Un sacrifice humain.

Un sacrifice humain dans l'inde anglaise.


Les Anglais, en faisant de l'Inde un empire annexé aux trois royaumes, ont pris à cœur d'y détruire les superstitions sanguinaires et les crimes particuliers à certaines castes, qui ont si longtemps perpétué la plus effroyable barbarie au sein de l'antique terre des Brahmanes.
Dès 1829, l'odieuse coutume du sutti, qui poussait les veuves hindoues à se brûler sur le bûcher de leur mari, était aboli par lord William Bentinck, sur tous les territoires de la célèbre compagnie, alors souveraine des Indes.
Les Thugs, disciple de la funèbre Khali, ont été depuis traqués dans leurs ténébreuses retraites; les empoisonneurs, qui joignaient le crime au vol, sont devenus l'objet de poursuites rigoureuses devant les tribunaux.
L'infanticide, largement pratiqué jadis parmi les tribus des montagnes et des forêts du centre de l'Hindoustan, à l'égard des enfants du sexe féminin, a diminué sensiblement, grâce aux institutions administratives imposées à une race aborigène demeurée en dehors de la civilisation de l'Inde brahmanique.
Les agents du gouvernement britannique ont aussi refréné le zèle religieux plus qu'excessif, qui poussait tant d'Hindous à se précipiter sous les roues du char de Jaggernauth: ils croyaient par une mort volontaire, et des souffrances d'un instant, gagner des éternités de félicité.
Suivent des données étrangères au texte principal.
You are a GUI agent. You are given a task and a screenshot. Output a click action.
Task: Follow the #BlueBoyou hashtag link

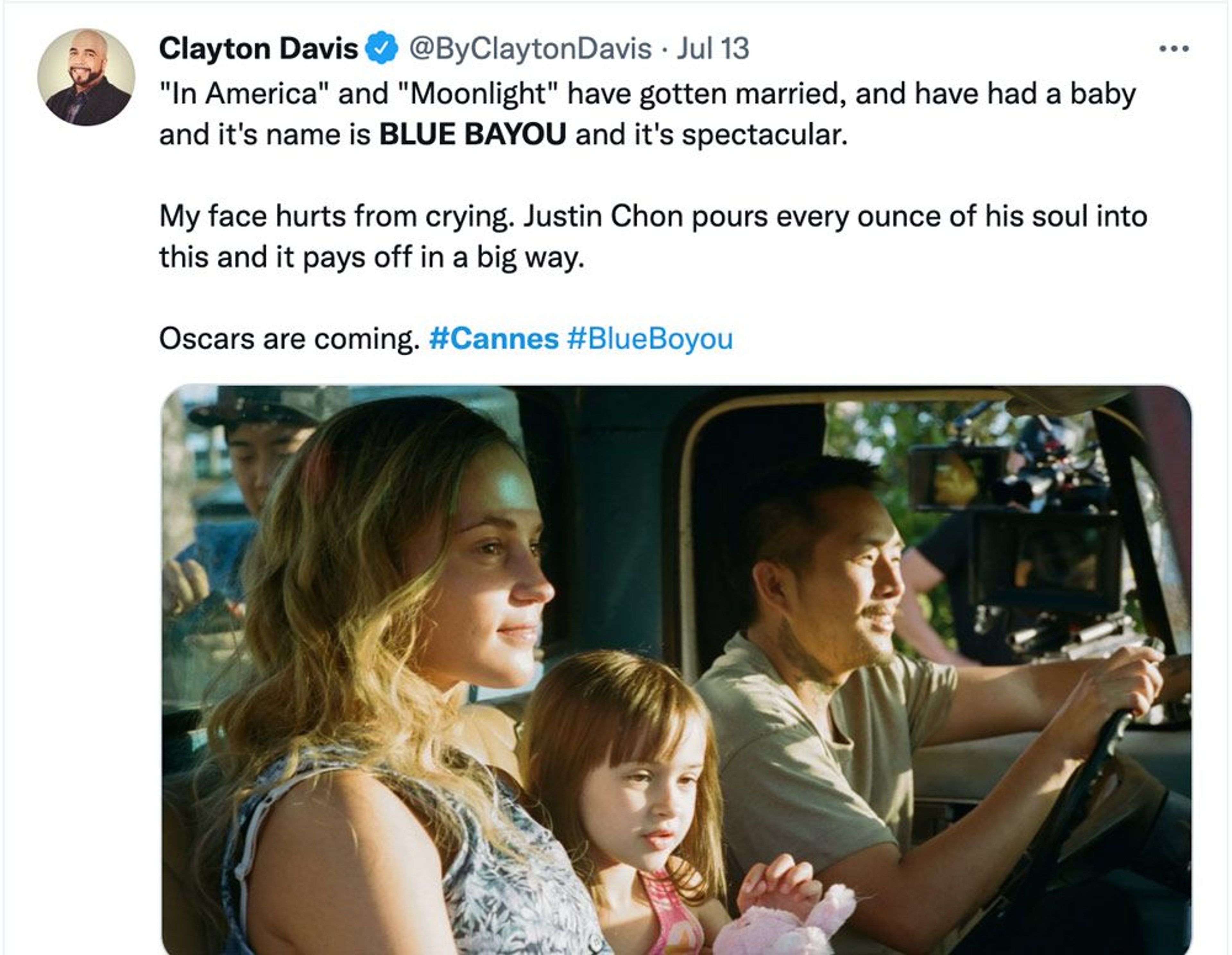click(x=650, y=339)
Cent quatre-vingt millions d'adeptes d'un culte de trois mille ans, réglé par des livres sacrés que la mémoire des peuples a conservés sans altération d'une syllabe, envoient encore chaque année leurs pèlerins au temple, toujours vénéré, de Krishna; mais ce sont les Anglais qui réglementent les cérémonies et, par leur intervention, sauvent bien des existences.
Les conquérants de la péninsule hindoustanique ont beaucoup fait aussi pour arriver à l'abolition des sacrifices humains dans le Khondistan ou Gondwana. On évaluait encore, vers le milieu de ce siècle, le nombre des victimes de cette sanguinaire superstition à trois ou quatre cents chaque année.
C'est dans le même milieu que l'infanticide était depuis des temps immémoriaux passé dans les mœurs.
Cette région du Khondistan est assez facile à indiquer sur une carte. Dans le golfe du Bengale, sur la côte du Coromandel se trouvent les bouches nombreuses du Maha-Naddy, la grande rivière. Ce fleuve apporte ses eaux au golfe, dans le district de Cuttack, où il crée un vaste delta, qui couvre un espace de trois cent cinquante lieues carrées. Le pays est extrêmement marécageux; il est bas et couvert de forêts. C'est des régions montueuses du nord-ouest, peuplées de tribus difficiles à civiliser dont nous parlons, que descend le Maha-Naddy.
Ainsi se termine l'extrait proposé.